El luanquín llena y triunfa al dirigir su primer concierto sinfónico y logra de la OFIL excelentes resultados artísticos

Marco García de Paz, al frente de Oviedo Filarmonía. Luisma Murias

La estatua de Fernando Valdés Salas fue ayer testigo del tercer concierto de la orquesta Oviedo Filarmonía dentro del ciclo “OFIL contigo en verano” que organiza la Fundación Municipal de Cultura del Ayuntamiento de Oviedo y que tienen lugar en el claustro del edificio histórico de la Universidad ovetense. La expectación levantada por el debut de Marco Antonio García de Paz como director, en un programa puramente sinfónico, provocó que, apenas 10 minutos después de permitirse el acceso al claustro, el aforo ya se hubiera completado. Además, su carismática figura propició la asistencia de un público más joven, no tan habitual en estas citas veraniegas.

El público que llenó el patio del edificio histórico de la Universidad. Luisma Murias

En una entrevista concedida a LA NUEVA ESPAÑA, el fundador y director del prestigioso coro “El león de oro”, afirmaba que afrontaba este concierto “como una experiencia vital” y a juzgar por el nivel demostrado podemos concluir que se trató de un debut soñado. En primer lugar, por la orquesta que, si bien muy trabajada y con las ideas claras, se dejó mecer en todo momento bajo las órdenes de un García de Paz, que moldeó con sus manos cada una de las frases. En segundo lugar, porque el concierto aglutinaba tres obras desconocidas para el público general: “La pregunta sin respuesta” (de Ch. Ives), la “Sinfonía nº 49” (de F. J. Haydn) y “La fantasía sobre un tema de Thomas Tallis para doble orquesta de cuerda” (de R. Vaughan Williams), que se prestaron a un buen trabajo en diferentes planos, como se manifestó en la inclusión de la trompeta en el piso superior del claustro en la primera pieza o en la doble orquesta en la obra de Williams, una concepción que no dista mucho de la versatilidad que exhiben las formaciones corales del ayer director de orquesta y que generaron cierto efectismo que, unido al elevado musical de la OFIL, resultaron de un atractivo irresistible para los asistentes.

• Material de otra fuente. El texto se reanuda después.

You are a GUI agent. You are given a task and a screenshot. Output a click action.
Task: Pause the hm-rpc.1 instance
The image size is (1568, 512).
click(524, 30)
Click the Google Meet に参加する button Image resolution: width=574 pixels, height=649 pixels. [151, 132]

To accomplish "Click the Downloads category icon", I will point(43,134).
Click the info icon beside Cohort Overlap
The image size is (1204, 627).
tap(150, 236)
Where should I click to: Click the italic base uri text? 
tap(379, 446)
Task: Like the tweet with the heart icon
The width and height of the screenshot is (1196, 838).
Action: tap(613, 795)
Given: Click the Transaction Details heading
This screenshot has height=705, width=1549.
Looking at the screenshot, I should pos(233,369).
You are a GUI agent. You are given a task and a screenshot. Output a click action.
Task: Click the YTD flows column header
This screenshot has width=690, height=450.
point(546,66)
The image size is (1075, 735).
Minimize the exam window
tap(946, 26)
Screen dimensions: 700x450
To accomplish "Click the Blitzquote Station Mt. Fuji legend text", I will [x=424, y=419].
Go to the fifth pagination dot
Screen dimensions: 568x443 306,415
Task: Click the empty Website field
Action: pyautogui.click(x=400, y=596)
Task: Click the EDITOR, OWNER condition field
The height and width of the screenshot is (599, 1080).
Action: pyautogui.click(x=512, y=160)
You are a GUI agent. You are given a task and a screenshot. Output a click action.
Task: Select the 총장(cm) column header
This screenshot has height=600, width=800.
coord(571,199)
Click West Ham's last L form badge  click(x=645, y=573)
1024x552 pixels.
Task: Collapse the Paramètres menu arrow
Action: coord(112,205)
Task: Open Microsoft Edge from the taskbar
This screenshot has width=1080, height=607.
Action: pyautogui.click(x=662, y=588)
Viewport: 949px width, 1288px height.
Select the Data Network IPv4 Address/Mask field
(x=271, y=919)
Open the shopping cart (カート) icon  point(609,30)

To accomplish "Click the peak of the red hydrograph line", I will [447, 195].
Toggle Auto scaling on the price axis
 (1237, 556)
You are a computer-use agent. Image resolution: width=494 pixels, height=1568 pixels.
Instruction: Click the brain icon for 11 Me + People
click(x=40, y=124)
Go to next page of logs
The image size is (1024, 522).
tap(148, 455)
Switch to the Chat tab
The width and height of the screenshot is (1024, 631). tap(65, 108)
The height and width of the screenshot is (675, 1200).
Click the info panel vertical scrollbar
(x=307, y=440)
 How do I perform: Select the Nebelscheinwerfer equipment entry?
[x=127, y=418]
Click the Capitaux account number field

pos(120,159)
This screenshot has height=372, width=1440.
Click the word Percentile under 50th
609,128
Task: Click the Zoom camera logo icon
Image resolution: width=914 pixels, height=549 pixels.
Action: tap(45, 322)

El público que llenó el patio del edificio histórico de la Universidad.

El público que llenó el patio del edificio histórico de la Universidad. Luisma Murias

Al término del concierto, Marco A. García de Paz tomó la palabra para destacar la magia que había rodeado estos días de trabajo, agradecer al público su apoyo y desear a la orquesta una temporada repleta de éxitos junto a su titular (Lucas Macías), antes de redondear la velada musical, de una hora de duración, con la interpretación del Larghetto de la “Serenata para cuerdas en mi mayor” de A. Dvorák.